Beyond that, Doyle says advisors and clients don’t necessarily define risk the same way. While advisors tend to view risk through quantitative lenses like portfolio volatility and downside risk, clients tend to think in more qualitative and harder-to-measure terms, like minimizing feelings of regret or confidence that they’ll live comfortably in retirement. That disconnect can lead to significant misunderstandings that, over time, can lead to sub-optimal portfolio structures and an erosion of trust.

While traditional financial advice has tended to revolve around telling clients what’s good for them, Doyle suggests that advisors can engage with their clients more productively by pointing them in the right direction. That includes highlighting certain potentially unhelpful behaviours, and nudging their thinking if possible. To help set the stage for those kinds of conversations, Pascal offers a solution called InvestorEQ.

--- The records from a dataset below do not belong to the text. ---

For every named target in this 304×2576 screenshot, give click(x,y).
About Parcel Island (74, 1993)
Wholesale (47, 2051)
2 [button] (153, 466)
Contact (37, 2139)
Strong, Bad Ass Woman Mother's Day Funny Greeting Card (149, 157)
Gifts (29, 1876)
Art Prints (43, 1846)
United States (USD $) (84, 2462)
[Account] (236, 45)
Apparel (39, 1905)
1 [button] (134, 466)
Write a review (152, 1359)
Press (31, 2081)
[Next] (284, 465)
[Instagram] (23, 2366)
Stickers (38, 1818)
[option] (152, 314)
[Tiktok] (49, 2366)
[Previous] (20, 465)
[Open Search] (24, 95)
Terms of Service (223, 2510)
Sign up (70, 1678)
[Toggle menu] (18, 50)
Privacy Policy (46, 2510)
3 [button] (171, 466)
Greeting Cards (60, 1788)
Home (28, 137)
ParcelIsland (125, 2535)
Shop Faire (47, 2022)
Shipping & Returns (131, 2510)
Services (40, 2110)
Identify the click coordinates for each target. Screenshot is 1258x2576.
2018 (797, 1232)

“Our InvestorEQ behavioral finance tool is all about helping with client engagement,” Doyle said. “It gives suggestions on how to talk to clients depending on each one’s investor type. Our framework classifies clients into one of eight different personality types … everyone’s different, so you don't want to approach every client the same way.”

Rather than just focusing on know-your-client, Pascal’s engagement philosophy centres on “client know yourself.” In other words, by helping clients learn about themselves, advisors can foster better and stronger relationships that will last for the long-term.

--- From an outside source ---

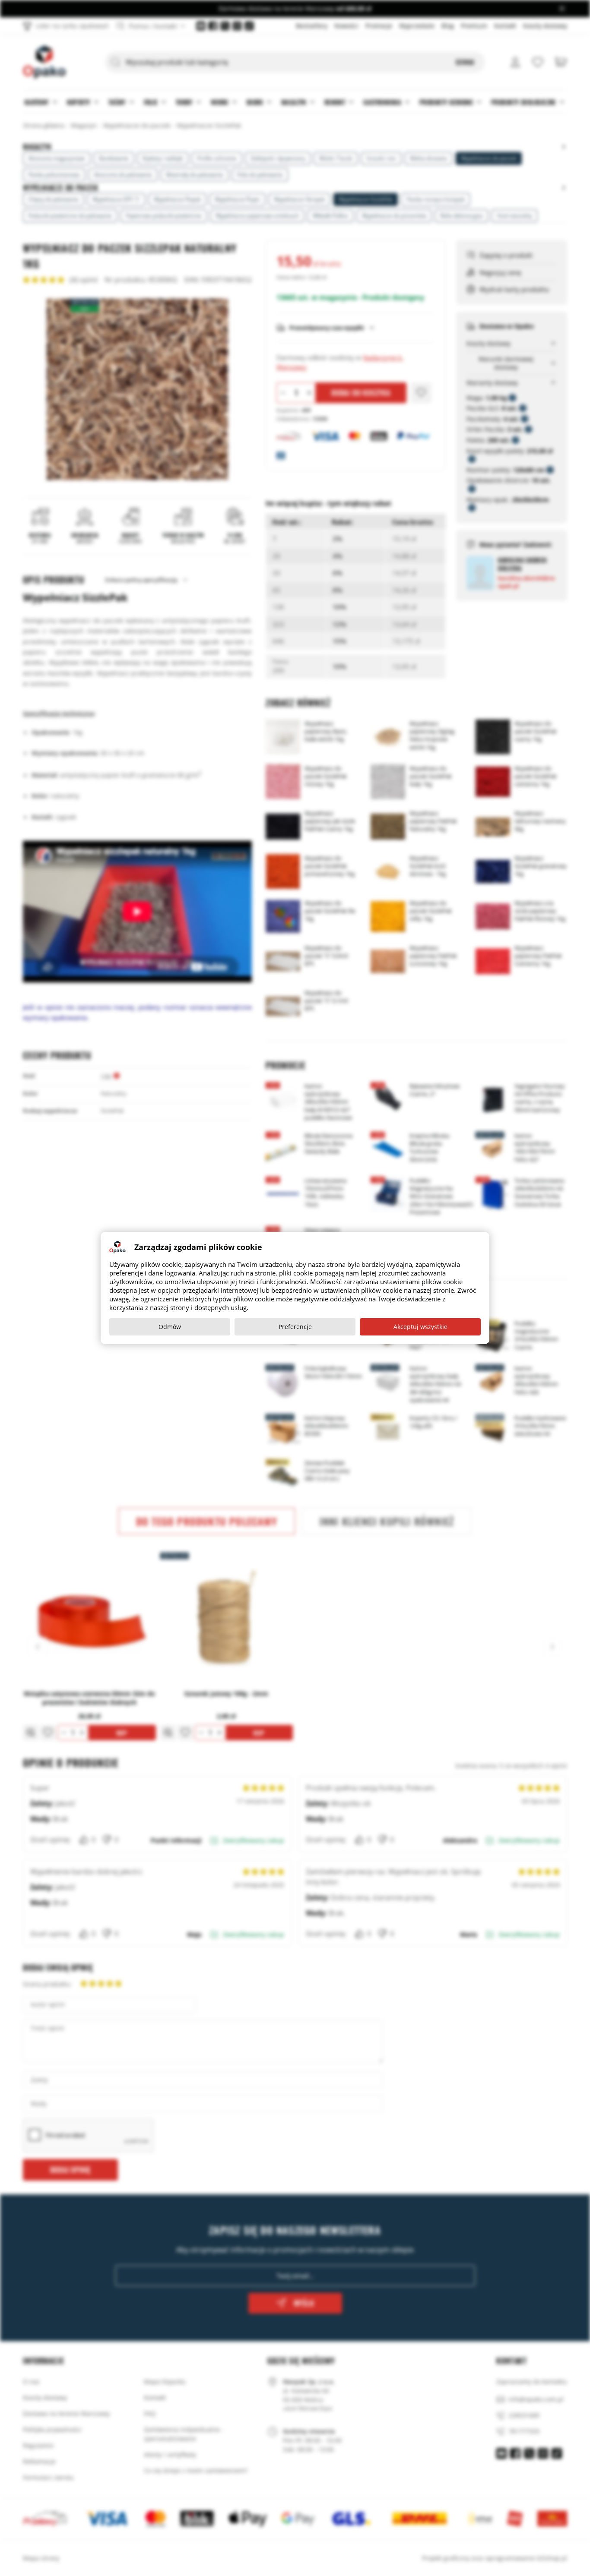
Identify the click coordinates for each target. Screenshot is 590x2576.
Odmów (170, 1327)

“Relationships are not about sending them lots of market commentary. I think clients really do want to understand themselves better, and they need to know that the advisors trying to understand them and help,” Doyle says. “Advisors’ communication needs to be more collaborative rather than prescriptive.”

A major advantage of collaborative, behaviour-based KYC, he stresses, is that it helps garner clients’ buy-in on investment recommendations and financial plans later on. That means they’re more likely to stick to the plan when times get tough.

That’s not to say that behavioural KYC will replace traditional financial KYC. As Doyle explains it, the traditional KYC questionnaire helps advisors collect crucial data such as clients’ financial knowledge and priorities, but behavioural KYC is needed to ask better questions and understand them in a much fuller way.

“Most advisors don't read their clients properly because they don't really understand them. Once you understand how they think and the client recognizes that you've cared enough to ask, that helps build their trust in you,” he says. “I truly believe investors want partnerships with advisors who’ll help them throughout their lives … People won't fire you because of performance. They'll fire you because you don't care.”